The count-and-say sequence is the sequence of integers with the first five terms as following:
1. 1
2. 11
3. 21
4. 1211
5. 111221
1 is read off as "one 1" or 11.
11 is read off as "two 1s" or 21.
21 is read off as "one 2, then one 1" or 1211.
Given an integer n, generate the nth term of the count-and-say sequence.
Note: Each term of the sequence of integers will be represented as a string.
Example 1:
Input: 1
Output: "1"
Example 2:
Input: 4
Output: "1211"
/*题意:数前面一个数字有多少个重复的数字,计数到下一行。比如4的时候,计算 21, 有1个2,一个1,写下来就是 1211. 一次类推*/
class Solution {
public:
string countAndSay(int n) {
//1.从前到后计数,2.数字转string
string tmpstr="1";
string hstr;
string::iterator itBeg;
for (int hn=1; hn<n; ++hn)
{
hstr = tmpstr;
tmpstr.clear();
//遍历hstr, 计数,写到tmpstr
itBeg = hstr.begin();
char beforeCh = *itBeg;
++itBeg;
int cnt=1;
while(itBeg!=hstr.end()){
if (beforeCh==*itBeg){
++cnt;
++itBeg;
}
else{
//将cnt 和 beforeCh 写入tmpstr
string tmpcntstr;
while (cnt)
{
int tn = cnt%10;
tmpcntstr.push_back(tn+'0');
cnt /= 10;
}
for(int i=tmpcntstr.length()-1; i>=0; --i)
tmpstr.push_back(tmpcntstr[i]);
tmpstr.push_back(beforeCh);
beforeCh = *itBeg;
cnt = 1;
++itBeg;
}
}//end while
string tmpcntstr;
while (cnt)
{
int tn = cnt%10;
tmpcntstr.push_back(tn+'0');
cnt /= 10;
}
for(int i=tmpcntstr.length()-1; i>=0; --i)
tmpstr.push_back(tmpcntstr[i]);
tmpstr.push_back(beforeCh);
}//end for
return tmpstr;
}
};

(Word and element pointing entries)
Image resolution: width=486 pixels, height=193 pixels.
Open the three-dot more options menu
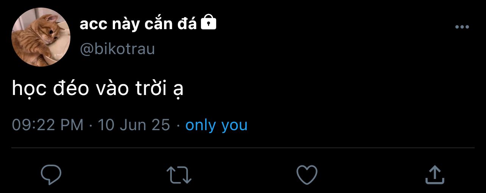tap(462, 27)
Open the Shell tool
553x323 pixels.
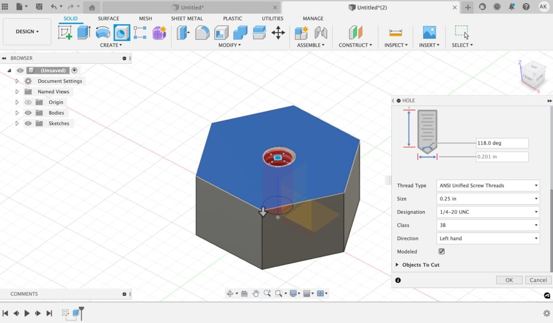(x=221, y=32)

▶ [PROBLEMS AND TASKS]
1) Answer these questions about the count-and-say text:
(a) What is the fifth term of the sequence in the list?
(b) According to the note, how will each term of the sequence be represented?
(c) In the code, what value is first assigned to tmpstr?
2) Summarize the count-and-say text in two sentences.

▶ [FINAL RESULTS]
1)
(a) 111221
(b) As a string.
(c) "1"

2) The count-and-say sequence is a sequence of integers whose first five terms are 1, 11, 21, 1211 and 111221, and each term is read off from the one before it, so that 21 is read as "one 2, then one 1," or 1211. The task is to generate the nth term of the sequence as a string for a given integer n, and examples for inputs 1 and 4 are followed by a solution in a class named Solution.